Tatsächlich regiert das Prinzip der Negativauslese: Am lautesten haben sich nämlich in den vergangenen Wochen diejenigen zu Wort gemeldet, die unter keinen Umständen in dieses Amt befördert werden wollen, als da wären Interimsobfrau Gabriele Tamandl oder Neo-Klubchef Fritz Aichinger, auch Neo-Integrationsstaatssekretär Sebastian Kurz will - wohl aus karrieretechnischen Gründen - zum jetzigen Zeitpunkt auf keinen Fall. Zumindest offiziell will man von einer Vorentscheidung nichts wissen, man bleibt dabei: Bis Weihnachten soll ein neuer Kopf gefunden werden.
Als Favorit für den neuen Obmann kristallisiert sich deshalb Manfred Juraczka (42) heraus, der im Zuge des Personalrevirements nach dem Marek-Abgang zum nicht amtsführenden Stadtrat aufstieg. Außenseiterchancen werden Othmar Karas (54) eingeräumt, dem Delegationsleiter der ÖVP-Fraktion im EU-Parlament.
Für den in der Öffentlichkeit praktisch unbekannten Juraczka spricht, dass er, wie es ein Insider ausdrückt, "ein gestandener Wiener" und bereits in der Stadtpolitik verankert ist (schon die Eltern gaben in der ÖVP Hernals den Ton an). Vor seinem Karrieresprung in den Stadtsenat arbeitete der Akademiker im Marketing von Alcatel. Gegen Juraczka spricht, dass er, weil selbst weitgehend profillos, der darniederliegenden Wiener ÖVP kaum auf Anhieb den notwendigen neuen Anstrich verpassen kann.
Für Othmar Karas sprechen jene fast 29.000 Vorzugsstimmen, die er bei der EU-Wahl 2009 im ÖVP-internen Kampf gegen Spitzenkandidat Ernst Strasser auf sich vereinen konnte; das entsprach rund 40 Prozent der gesamten ÖVP-Stimmen in der Bundeshauptstadt. Mit dem Europapolitiker hätte die Stadtpartei zweifellos einen profilierten Obmann, der das biedere Image aufbrechen könnte.
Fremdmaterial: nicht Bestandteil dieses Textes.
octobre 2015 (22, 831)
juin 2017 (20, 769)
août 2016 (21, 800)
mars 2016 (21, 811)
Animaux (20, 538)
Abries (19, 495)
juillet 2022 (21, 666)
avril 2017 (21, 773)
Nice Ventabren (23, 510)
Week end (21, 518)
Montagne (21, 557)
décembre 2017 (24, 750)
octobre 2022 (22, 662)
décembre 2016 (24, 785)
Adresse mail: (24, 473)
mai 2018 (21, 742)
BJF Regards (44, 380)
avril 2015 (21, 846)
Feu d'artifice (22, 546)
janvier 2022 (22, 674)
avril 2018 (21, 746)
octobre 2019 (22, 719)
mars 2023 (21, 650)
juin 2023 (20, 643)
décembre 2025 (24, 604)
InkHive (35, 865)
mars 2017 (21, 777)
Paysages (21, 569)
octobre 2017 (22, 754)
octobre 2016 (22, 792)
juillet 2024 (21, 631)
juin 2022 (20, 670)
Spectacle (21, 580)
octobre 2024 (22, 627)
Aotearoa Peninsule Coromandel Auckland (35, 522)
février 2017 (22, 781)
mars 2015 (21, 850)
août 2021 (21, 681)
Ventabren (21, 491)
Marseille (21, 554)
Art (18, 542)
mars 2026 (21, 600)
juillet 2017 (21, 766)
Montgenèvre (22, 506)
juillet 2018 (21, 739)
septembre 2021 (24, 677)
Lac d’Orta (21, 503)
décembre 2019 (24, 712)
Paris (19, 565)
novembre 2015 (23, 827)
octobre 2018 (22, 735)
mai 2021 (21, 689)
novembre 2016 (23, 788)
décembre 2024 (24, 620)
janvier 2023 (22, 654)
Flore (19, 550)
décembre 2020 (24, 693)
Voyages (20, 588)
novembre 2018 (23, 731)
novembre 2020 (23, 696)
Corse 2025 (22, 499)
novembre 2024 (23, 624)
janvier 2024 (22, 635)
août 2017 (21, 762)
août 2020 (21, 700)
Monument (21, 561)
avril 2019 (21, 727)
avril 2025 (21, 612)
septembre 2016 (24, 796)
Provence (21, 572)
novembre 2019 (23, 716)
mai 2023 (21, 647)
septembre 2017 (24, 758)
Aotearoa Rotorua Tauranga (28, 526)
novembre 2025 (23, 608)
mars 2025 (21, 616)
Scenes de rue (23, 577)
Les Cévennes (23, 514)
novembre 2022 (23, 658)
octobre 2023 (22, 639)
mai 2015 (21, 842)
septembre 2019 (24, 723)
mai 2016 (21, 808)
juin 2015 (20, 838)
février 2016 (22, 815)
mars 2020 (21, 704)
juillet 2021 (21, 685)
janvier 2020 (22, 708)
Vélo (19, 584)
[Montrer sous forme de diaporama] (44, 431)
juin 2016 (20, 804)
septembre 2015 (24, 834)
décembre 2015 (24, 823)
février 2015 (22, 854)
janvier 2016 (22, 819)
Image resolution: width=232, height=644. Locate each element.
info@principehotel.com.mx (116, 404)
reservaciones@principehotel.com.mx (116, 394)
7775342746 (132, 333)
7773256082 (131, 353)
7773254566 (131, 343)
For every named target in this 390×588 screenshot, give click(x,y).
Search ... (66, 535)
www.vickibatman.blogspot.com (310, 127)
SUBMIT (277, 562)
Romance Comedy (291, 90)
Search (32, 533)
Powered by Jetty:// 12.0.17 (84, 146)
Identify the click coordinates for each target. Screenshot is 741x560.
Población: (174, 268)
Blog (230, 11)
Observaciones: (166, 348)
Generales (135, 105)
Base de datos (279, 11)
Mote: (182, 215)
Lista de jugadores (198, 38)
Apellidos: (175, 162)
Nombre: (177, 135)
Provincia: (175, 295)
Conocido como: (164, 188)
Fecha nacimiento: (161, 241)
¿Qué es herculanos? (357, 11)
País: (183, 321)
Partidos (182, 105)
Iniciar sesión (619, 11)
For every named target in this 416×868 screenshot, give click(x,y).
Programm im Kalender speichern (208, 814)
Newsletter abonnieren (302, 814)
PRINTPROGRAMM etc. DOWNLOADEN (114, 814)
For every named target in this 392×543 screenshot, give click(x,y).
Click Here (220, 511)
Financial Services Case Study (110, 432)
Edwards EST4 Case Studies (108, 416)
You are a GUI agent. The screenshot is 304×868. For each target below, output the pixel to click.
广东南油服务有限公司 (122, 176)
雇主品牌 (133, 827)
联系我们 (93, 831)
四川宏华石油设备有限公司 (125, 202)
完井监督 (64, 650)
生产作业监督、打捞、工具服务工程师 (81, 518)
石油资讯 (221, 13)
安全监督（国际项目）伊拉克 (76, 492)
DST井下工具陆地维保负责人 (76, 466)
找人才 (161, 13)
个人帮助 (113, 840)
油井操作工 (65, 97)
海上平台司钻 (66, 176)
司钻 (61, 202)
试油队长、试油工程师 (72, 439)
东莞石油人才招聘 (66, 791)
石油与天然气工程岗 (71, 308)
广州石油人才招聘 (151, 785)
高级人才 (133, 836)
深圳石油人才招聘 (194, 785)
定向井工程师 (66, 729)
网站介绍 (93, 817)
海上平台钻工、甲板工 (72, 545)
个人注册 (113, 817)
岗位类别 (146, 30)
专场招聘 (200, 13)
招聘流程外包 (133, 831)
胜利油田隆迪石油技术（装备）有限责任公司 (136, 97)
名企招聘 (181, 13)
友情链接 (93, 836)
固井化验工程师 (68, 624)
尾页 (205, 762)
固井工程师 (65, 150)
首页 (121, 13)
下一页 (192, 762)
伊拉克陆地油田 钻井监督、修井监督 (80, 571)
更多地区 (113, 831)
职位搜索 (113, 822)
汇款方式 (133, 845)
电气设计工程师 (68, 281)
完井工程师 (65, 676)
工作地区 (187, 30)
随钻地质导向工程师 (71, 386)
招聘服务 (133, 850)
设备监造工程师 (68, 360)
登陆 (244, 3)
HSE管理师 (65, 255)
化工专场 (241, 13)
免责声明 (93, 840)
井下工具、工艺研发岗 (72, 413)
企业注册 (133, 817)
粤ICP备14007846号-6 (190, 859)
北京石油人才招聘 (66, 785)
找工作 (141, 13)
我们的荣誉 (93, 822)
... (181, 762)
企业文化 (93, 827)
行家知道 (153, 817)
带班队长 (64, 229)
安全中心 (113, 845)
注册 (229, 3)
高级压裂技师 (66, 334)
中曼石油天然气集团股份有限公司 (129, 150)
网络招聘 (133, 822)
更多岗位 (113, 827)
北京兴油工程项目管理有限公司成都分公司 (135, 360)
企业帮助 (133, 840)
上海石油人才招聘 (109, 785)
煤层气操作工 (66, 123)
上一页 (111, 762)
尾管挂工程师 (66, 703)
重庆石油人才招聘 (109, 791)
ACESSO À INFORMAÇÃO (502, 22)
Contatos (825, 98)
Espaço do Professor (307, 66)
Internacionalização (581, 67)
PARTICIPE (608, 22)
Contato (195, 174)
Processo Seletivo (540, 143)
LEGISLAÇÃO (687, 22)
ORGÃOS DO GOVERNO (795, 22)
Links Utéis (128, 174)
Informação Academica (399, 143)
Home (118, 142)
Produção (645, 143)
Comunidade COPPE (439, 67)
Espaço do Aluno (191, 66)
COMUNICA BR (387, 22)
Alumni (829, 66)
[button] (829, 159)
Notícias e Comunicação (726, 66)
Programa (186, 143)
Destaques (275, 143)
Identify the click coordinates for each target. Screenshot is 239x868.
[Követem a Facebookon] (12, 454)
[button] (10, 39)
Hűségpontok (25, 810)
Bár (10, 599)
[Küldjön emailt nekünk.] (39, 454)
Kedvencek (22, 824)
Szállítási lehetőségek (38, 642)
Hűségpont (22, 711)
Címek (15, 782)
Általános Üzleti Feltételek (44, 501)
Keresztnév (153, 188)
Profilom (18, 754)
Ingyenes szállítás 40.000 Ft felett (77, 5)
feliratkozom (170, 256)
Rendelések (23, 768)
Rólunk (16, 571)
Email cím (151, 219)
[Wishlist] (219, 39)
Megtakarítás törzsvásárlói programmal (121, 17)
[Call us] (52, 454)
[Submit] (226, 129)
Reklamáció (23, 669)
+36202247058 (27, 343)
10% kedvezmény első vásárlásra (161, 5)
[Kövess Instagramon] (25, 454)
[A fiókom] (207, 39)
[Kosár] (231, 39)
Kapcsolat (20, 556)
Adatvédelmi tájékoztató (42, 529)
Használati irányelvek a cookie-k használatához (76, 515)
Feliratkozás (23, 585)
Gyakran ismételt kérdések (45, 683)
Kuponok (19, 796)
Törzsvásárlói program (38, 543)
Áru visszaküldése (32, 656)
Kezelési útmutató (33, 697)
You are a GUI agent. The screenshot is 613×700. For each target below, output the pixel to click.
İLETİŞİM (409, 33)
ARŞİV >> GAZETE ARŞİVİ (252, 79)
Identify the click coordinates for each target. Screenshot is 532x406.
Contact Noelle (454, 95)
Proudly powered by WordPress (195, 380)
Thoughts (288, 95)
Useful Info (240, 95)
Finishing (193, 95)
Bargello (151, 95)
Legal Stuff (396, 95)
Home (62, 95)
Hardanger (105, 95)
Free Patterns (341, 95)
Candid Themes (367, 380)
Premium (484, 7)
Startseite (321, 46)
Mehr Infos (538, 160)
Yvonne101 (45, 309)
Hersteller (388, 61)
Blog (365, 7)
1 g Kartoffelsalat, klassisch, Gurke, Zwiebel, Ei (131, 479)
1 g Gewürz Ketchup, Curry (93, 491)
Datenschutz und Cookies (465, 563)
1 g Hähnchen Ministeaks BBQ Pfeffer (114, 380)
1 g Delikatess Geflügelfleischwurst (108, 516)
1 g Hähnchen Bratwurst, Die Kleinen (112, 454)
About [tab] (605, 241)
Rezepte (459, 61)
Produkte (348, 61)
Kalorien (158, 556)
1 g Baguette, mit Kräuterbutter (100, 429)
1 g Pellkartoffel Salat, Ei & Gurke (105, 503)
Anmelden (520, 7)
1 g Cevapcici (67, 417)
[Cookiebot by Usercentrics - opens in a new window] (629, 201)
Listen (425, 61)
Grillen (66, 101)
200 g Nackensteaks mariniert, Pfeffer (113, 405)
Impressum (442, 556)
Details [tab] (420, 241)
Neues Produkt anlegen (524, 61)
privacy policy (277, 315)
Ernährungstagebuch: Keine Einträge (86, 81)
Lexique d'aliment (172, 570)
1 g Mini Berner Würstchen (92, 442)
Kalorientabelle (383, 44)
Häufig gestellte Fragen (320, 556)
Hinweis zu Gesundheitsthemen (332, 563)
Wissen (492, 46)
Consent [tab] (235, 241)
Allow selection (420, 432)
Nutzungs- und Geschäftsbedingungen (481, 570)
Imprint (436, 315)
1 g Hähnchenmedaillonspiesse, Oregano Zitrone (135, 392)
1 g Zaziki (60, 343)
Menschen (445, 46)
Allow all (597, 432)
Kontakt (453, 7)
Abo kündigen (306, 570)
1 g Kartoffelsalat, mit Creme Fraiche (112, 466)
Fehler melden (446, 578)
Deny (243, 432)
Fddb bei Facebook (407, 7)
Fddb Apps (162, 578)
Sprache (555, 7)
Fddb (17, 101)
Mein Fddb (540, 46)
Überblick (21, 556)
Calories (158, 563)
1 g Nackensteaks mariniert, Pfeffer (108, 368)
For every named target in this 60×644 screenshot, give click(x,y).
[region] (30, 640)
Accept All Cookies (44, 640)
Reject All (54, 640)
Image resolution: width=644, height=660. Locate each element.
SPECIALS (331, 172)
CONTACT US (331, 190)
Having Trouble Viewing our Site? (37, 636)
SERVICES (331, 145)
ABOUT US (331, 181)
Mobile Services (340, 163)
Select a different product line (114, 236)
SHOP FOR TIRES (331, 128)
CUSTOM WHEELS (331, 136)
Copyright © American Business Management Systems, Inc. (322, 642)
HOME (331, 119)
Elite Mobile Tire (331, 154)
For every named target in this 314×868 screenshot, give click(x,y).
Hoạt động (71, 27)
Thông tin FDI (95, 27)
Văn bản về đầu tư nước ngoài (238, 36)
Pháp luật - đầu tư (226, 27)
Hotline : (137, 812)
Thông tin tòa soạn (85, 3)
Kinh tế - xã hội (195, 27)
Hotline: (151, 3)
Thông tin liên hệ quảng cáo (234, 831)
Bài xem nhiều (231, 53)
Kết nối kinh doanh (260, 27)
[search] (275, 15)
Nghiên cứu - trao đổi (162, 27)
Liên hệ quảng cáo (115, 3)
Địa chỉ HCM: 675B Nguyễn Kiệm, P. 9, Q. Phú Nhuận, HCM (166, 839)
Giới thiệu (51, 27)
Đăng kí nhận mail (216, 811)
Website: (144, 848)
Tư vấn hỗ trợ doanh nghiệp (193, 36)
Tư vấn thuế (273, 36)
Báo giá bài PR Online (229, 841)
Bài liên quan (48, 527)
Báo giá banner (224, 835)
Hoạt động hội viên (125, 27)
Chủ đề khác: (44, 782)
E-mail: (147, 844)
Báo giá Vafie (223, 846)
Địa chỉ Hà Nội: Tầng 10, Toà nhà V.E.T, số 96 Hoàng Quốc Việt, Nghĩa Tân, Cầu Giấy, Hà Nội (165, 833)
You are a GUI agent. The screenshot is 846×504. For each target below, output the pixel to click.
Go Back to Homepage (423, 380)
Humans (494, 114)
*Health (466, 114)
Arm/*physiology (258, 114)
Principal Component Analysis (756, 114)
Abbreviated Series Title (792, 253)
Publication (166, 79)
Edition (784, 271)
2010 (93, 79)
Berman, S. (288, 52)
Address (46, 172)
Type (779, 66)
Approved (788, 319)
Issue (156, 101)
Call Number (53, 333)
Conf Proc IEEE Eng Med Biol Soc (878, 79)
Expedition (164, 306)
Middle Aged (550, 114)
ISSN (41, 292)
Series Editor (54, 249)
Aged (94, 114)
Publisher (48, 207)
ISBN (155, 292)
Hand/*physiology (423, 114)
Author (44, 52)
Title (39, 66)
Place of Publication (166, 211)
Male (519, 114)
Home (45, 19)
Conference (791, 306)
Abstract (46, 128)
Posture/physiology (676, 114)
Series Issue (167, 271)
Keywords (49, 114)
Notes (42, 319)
Dass Karas gebürtiger Niederösterreicher ist, wäre wohl das geringste Problem, gehört er doch seit 1995 dem Wiener Landesparteivorstand an. Gegen ihn spricht sein zeitaufwendiger Hauptjob in Brüssel und Straßburg, wo das EU-Parlament abwechselnd tagt.
Und gut möglich, dass Karas bald noch weniger Zeit hat: Im Zuge des Wechsels vom polnischen Konservativen Jerzy Buzek zum deutschen Sozialdemokraten Martin Schulz an der Spitze des EU-Parlaments Mitte Jänner kommt es auch in der zweiten Reihe zu wesentlichen Rochaden. Karas hat dabei gute Chancen, von der EVP-Fraktion für das Amt des Vize-Präsidenten nominiert zu werden.
Egal, ob nun Juraczka oder Karas das Rennen macht, beide werden wohl kaum den Job nur als Sesselwärmer für Sebastian Kurz machen. Mit seinen erst 25 Jahren hat der Integrationsstaatssekretär allerdings noch genügend Zeit, wenn er sich auf dem glatten Parkett der Innenpolitik zu halten vermag.